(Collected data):
--- START ---

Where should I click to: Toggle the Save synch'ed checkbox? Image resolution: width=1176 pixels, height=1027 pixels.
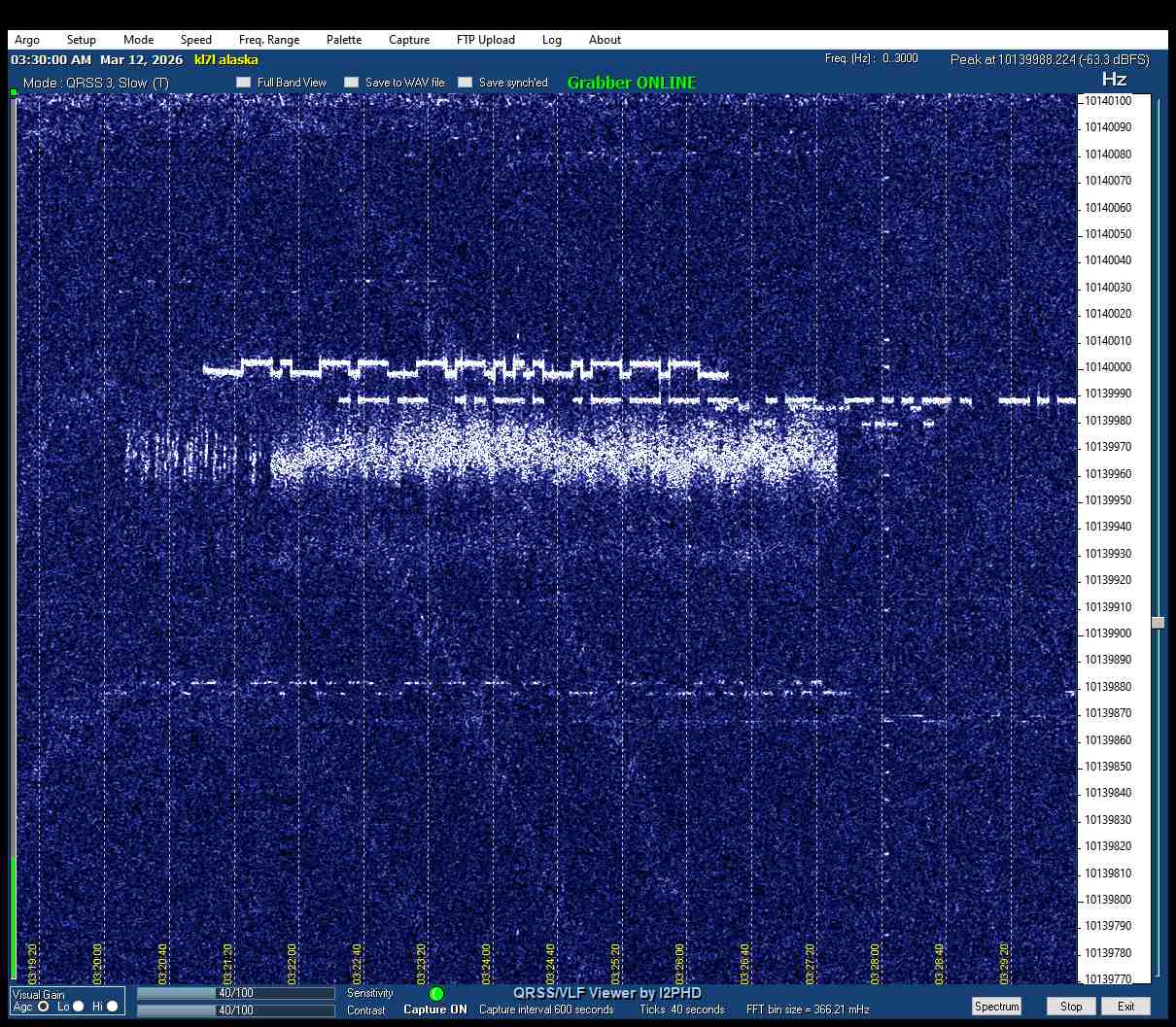(466, 83)
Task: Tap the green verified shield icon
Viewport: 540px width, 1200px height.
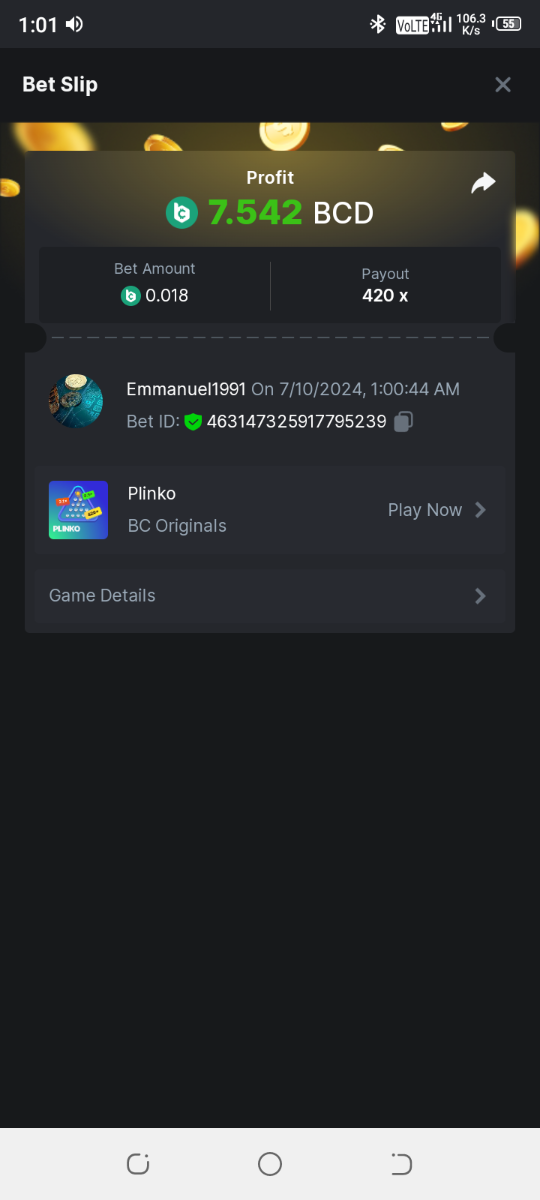Action: tap(193, 422)
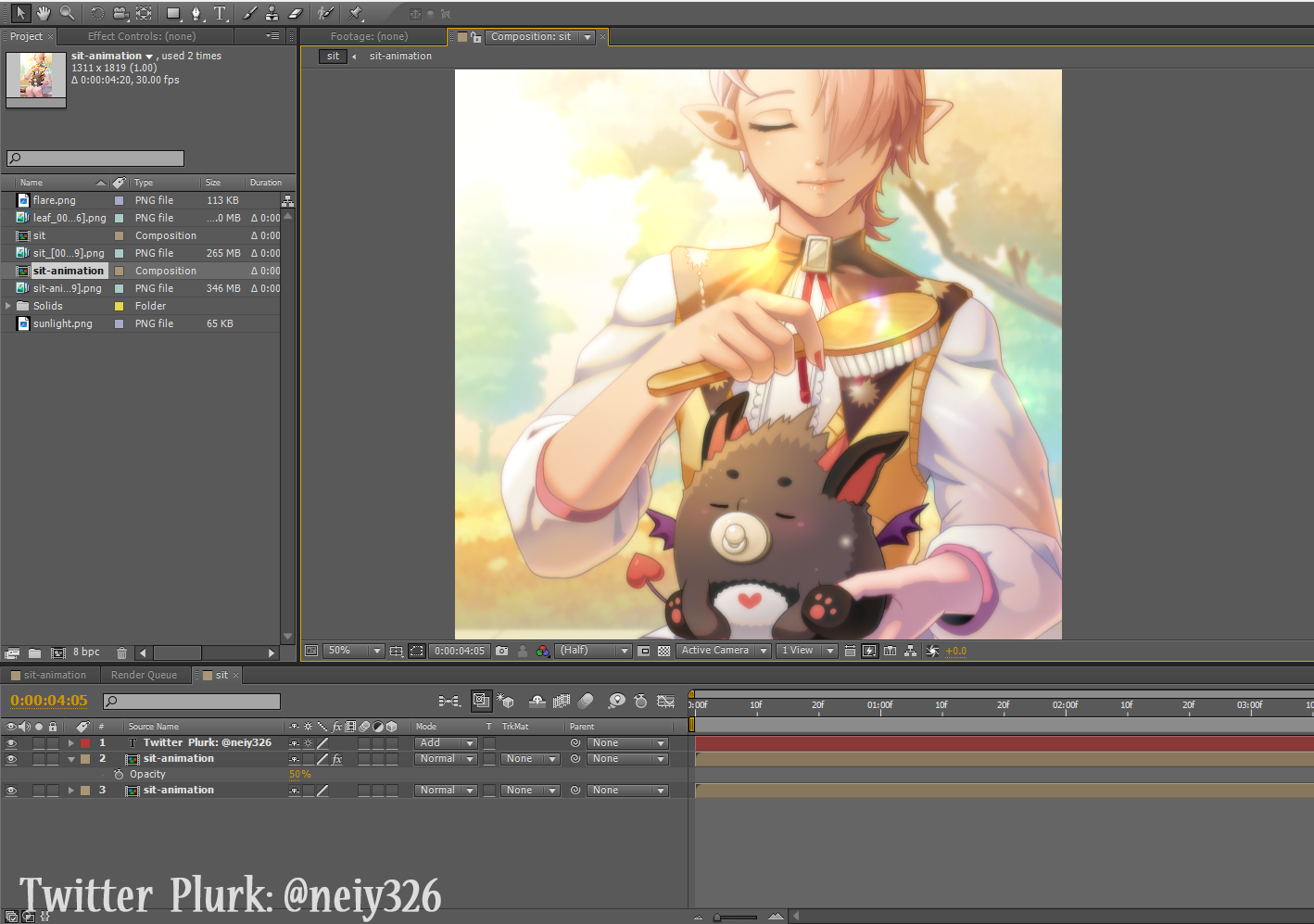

--- END ---

(Exercise instructions): Excluding pictures, copy exactly the lines from the line containing "Task: Tap the green verified shield icon" through the last line of the data, inclusive.

(Problem solution):
Task: Tap the green verified shield icon
Viewport: 540px width, 1200px height.
Action: tap(193, 422)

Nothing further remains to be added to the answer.